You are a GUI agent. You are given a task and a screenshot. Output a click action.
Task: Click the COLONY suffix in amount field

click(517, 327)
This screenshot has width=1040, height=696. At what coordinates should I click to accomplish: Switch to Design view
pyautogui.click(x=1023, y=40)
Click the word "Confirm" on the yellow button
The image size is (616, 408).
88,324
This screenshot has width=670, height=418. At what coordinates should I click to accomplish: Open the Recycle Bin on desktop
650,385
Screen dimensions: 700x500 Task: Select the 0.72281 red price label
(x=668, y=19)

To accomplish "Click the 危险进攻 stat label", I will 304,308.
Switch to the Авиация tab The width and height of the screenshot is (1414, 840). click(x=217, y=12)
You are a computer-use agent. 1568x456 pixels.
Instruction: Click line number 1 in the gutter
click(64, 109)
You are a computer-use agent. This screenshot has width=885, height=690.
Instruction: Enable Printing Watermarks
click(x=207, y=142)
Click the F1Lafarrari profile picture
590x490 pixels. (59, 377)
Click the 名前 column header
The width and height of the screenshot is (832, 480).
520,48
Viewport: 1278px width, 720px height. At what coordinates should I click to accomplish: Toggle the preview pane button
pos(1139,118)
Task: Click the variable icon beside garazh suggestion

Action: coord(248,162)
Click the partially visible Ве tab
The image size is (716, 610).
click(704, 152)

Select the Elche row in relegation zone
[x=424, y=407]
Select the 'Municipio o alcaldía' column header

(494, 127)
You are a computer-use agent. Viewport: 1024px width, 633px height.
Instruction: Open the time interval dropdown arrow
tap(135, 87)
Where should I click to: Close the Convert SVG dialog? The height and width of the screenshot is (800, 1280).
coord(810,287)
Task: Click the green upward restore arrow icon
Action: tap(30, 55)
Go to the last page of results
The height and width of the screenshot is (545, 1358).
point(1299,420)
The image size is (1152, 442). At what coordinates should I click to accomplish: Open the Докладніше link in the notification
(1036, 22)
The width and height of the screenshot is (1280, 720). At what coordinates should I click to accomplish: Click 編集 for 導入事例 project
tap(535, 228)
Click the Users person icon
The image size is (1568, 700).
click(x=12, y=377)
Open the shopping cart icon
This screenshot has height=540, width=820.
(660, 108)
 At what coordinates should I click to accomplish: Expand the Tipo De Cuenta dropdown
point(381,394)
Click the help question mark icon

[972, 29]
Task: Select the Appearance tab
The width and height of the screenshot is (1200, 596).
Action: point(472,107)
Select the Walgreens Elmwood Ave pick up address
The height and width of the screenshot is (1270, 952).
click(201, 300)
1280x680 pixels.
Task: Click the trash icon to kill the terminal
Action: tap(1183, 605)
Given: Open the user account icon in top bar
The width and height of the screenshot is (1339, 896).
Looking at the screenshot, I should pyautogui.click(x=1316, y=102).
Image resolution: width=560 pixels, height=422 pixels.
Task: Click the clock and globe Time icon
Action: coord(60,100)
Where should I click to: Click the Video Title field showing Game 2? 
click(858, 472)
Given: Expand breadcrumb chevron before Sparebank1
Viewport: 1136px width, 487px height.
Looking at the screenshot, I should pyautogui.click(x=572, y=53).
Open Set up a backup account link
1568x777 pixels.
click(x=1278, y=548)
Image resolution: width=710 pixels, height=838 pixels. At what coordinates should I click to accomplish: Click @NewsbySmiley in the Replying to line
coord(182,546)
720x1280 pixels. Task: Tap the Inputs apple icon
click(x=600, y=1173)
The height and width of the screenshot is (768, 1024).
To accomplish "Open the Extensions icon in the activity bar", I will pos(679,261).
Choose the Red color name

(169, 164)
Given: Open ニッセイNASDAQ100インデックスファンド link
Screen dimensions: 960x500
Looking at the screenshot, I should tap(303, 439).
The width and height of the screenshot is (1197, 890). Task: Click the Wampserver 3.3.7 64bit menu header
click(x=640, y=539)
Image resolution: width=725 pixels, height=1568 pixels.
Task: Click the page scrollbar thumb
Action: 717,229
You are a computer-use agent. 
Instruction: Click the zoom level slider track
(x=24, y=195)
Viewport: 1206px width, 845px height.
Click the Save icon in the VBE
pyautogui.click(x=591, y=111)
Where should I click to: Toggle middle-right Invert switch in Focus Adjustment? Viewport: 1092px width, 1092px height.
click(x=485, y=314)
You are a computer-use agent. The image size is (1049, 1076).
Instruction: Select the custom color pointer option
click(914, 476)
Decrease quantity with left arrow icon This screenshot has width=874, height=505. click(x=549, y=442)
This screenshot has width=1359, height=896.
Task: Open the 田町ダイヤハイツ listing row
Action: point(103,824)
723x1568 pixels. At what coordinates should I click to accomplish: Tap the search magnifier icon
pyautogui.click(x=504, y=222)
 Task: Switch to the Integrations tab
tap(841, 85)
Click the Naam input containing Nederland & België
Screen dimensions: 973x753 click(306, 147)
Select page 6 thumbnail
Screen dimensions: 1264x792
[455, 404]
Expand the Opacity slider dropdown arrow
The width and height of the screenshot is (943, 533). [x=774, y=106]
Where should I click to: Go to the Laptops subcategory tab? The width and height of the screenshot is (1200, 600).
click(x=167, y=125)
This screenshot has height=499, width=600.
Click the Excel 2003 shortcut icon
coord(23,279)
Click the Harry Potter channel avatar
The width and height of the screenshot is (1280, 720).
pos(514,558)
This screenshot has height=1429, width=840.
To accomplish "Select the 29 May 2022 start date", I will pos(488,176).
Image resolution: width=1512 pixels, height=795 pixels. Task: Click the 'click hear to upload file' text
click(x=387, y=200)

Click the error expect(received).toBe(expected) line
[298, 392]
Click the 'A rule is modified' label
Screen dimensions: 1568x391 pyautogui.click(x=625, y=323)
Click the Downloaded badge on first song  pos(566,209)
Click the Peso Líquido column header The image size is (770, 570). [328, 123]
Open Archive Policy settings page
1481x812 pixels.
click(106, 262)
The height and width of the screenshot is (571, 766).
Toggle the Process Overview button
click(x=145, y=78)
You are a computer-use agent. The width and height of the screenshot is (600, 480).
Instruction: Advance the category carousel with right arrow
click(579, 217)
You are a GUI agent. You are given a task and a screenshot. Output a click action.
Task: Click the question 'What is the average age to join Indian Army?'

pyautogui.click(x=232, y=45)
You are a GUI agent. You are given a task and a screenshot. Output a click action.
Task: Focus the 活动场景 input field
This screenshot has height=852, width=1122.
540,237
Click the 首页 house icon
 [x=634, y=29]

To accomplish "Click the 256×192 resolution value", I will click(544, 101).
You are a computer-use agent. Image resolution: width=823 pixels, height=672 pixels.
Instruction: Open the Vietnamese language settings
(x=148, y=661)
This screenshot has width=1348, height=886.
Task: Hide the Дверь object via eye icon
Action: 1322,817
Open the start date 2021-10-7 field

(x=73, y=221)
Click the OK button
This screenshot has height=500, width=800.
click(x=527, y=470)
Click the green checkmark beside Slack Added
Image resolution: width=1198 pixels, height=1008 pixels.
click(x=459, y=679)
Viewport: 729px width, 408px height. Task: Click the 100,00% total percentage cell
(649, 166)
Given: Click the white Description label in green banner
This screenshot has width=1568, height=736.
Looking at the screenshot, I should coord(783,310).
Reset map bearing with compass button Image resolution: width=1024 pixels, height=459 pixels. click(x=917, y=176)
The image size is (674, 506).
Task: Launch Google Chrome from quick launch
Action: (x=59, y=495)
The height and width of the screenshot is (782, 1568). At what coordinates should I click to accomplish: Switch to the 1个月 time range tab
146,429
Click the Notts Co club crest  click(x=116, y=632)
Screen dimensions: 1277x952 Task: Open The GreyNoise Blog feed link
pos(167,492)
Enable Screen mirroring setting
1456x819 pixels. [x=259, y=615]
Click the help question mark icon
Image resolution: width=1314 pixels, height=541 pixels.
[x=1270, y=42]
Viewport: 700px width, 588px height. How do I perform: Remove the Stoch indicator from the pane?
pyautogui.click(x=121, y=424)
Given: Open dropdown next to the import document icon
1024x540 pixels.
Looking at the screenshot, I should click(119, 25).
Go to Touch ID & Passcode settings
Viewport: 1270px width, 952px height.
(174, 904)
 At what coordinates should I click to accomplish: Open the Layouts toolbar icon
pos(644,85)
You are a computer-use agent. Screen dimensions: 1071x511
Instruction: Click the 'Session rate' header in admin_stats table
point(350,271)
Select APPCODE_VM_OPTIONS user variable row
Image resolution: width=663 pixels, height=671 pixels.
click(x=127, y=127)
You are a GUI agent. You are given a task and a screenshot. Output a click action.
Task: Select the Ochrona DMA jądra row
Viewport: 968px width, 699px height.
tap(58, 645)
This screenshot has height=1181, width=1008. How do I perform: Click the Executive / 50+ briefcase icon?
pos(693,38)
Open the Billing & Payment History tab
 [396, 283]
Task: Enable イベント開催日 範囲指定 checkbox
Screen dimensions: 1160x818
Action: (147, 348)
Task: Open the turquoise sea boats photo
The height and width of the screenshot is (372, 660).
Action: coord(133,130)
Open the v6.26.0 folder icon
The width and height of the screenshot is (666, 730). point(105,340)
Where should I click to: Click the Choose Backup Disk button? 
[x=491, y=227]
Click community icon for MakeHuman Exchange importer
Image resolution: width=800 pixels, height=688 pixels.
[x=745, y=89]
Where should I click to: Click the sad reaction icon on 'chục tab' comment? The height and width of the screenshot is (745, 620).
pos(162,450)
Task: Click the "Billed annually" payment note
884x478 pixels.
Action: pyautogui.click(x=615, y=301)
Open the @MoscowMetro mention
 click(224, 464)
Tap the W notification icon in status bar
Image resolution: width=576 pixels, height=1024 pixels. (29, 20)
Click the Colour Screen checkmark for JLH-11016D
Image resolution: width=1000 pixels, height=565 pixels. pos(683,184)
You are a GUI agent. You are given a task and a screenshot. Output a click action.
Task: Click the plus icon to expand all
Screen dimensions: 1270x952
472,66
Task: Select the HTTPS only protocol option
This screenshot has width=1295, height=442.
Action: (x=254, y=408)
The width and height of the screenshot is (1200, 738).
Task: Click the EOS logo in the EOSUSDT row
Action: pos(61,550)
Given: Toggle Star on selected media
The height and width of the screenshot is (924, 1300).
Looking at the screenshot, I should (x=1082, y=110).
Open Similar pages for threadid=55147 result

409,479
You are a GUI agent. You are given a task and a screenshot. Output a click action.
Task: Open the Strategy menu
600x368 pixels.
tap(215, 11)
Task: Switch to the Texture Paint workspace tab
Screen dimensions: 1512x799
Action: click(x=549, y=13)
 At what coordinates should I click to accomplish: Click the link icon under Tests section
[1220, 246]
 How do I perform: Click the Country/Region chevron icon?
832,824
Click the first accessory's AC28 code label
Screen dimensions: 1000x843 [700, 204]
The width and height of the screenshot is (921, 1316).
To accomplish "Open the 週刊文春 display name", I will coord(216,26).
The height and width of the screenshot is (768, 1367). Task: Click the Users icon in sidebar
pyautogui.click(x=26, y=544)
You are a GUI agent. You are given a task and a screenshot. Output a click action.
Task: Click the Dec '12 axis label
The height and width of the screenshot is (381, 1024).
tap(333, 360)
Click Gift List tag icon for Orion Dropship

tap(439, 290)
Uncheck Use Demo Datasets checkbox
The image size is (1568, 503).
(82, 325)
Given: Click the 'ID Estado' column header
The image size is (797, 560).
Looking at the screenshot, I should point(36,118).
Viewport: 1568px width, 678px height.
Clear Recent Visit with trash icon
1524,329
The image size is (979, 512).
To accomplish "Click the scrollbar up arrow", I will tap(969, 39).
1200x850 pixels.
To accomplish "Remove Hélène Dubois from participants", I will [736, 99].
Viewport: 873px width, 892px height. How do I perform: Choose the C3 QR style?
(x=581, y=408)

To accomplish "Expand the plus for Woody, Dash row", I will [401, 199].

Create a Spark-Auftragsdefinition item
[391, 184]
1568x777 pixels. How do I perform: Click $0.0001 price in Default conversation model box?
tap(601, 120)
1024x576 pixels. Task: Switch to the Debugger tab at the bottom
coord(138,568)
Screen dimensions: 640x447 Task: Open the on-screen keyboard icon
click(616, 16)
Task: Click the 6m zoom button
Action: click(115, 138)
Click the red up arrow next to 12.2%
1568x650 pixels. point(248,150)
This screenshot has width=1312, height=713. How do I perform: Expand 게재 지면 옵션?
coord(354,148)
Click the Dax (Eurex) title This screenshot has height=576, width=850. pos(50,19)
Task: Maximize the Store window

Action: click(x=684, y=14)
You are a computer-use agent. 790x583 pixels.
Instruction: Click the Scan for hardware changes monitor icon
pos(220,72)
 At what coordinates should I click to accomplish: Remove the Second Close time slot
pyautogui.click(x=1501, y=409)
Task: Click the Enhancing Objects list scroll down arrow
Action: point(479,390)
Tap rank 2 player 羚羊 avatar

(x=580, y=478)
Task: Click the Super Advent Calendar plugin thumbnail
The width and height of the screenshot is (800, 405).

--- What you need to do ---
Would you please copy every line from the listing above that contains the word "thumbnail"?

--- Written solution ---
Select page 6 thumbnail
Task: Click the Super Advent Calendar plugin thumbnail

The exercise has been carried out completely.